Angora goats attract British teen Mitchell Snook-Bevis to Gippsland
FROM England to Gippsland, 14-year-old Mitchell Snook-Bevis has already taken his passion for Angora goats around the world.
FROM England to Gippsland, 14-year-old Mitchell Snook-Bevis has already taken his passion for Angora goats around the world.
Hailing from Hampshire in southern England, the budding farmer visited Doug and Margaret Nicholls’s Angora enterprise near Seaspray for 16 days in August after meeting the couple at an English county show in 2014.
In June Mrs Nicholls’ was invited back to judge the show, in which Mitchell won supreme champion with his buck and less than two months later he made the trip Down Under with the help of donations from a young farmers group and his grandparents.
“When I grow up I would like to be an Angora goat farmer and a shearer, so it has been good to see a bigger farm like this,” Mitchell said.

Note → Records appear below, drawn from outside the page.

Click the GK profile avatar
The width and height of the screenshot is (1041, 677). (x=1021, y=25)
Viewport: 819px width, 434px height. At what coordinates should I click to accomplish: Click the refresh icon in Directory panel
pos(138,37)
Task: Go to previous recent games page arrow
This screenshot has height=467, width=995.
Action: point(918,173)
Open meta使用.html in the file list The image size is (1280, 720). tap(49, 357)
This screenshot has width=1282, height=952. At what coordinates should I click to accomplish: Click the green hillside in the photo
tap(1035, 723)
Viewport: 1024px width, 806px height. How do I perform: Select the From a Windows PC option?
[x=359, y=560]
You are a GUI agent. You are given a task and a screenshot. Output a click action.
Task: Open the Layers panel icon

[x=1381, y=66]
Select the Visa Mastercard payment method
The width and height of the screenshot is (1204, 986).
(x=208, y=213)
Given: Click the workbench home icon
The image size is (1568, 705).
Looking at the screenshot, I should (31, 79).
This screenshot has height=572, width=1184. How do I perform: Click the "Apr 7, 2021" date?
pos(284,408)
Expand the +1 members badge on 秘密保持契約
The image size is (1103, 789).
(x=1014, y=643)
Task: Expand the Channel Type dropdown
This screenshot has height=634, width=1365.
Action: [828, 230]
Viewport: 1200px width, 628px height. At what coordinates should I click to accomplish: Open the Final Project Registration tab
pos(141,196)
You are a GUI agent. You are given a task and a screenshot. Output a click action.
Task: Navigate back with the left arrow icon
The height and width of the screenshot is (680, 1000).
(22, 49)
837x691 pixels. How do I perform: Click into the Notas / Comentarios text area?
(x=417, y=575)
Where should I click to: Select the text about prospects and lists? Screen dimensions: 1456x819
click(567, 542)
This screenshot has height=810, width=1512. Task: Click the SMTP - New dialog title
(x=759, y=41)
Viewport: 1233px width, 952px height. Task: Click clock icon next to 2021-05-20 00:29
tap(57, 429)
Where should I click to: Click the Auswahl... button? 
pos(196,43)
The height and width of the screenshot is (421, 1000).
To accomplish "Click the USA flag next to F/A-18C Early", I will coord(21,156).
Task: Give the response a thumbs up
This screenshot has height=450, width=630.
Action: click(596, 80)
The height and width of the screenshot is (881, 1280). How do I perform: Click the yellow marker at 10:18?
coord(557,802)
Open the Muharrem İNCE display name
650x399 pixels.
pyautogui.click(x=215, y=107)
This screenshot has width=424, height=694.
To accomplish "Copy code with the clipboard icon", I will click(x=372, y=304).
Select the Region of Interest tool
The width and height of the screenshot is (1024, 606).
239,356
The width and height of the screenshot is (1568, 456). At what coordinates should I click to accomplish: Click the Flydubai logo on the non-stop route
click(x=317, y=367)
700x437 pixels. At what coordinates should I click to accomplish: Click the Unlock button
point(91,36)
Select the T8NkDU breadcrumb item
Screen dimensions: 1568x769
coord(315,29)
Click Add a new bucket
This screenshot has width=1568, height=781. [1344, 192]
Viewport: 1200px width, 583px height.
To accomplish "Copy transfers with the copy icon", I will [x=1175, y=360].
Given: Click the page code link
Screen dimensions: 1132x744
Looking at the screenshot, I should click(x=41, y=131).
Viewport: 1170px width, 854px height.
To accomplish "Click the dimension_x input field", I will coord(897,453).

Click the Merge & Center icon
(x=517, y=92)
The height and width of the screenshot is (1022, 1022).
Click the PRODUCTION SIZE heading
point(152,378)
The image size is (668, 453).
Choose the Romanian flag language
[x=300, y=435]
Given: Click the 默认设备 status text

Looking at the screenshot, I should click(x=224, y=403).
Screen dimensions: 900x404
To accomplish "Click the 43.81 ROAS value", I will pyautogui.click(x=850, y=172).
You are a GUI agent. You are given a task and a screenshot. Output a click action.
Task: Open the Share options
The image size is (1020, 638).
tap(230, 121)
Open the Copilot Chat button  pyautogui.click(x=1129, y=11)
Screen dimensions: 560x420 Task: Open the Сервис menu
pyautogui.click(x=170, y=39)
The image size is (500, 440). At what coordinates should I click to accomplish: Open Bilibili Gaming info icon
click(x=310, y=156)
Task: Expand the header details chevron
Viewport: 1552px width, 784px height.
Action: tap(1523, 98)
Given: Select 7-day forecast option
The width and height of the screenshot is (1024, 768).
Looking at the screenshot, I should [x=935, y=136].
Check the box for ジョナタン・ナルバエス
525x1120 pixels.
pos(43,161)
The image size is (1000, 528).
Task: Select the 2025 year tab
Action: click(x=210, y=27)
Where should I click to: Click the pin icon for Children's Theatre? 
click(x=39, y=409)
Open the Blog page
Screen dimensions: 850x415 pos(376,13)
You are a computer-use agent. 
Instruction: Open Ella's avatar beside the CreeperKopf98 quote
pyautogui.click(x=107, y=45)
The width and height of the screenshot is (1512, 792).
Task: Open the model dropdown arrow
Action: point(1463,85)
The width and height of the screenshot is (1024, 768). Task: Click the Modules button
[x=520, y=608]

Mitchell experienced kidding while staying with the Nicholls, who run about 1600 goats on their 650ha farm.
“I learnt shearing skills, used working dogs for the first time and recorded kid numbers,” Mitchell said.
“I live on an Angora goat farm at home and I’ve only got about 70 animals so it was good to see a bigger farm.”
Mrs Nicholls, who is the president of the Victorian division of Mohair Australia, said having Mitchell in Australia was a result of the connection she developed with the English Angora community, which was strengthened last year when she sent embryos overseas.
“It’s so fabulous to have our genetics in England. They’ve got them and now they go ahead with them in leaps and bounds,” Mrs Nicholls said.
She said it was her goal for Angora goats to become a mainstream farming enterprise in Australia and around the world.
“We don’t want the Angora to be treated like a flashy animal or a fad or pet. That is what I’m always trying to emphasise to people,” she said. “They really are a dual- purpose animal.”
The Nicholls average about $24/kg across their clip and each sheep produces up to 6kg of mohair from two shearings each year.
Animals no longer used for mohair are sold for 500-600c/kg carcass weight or up to $150.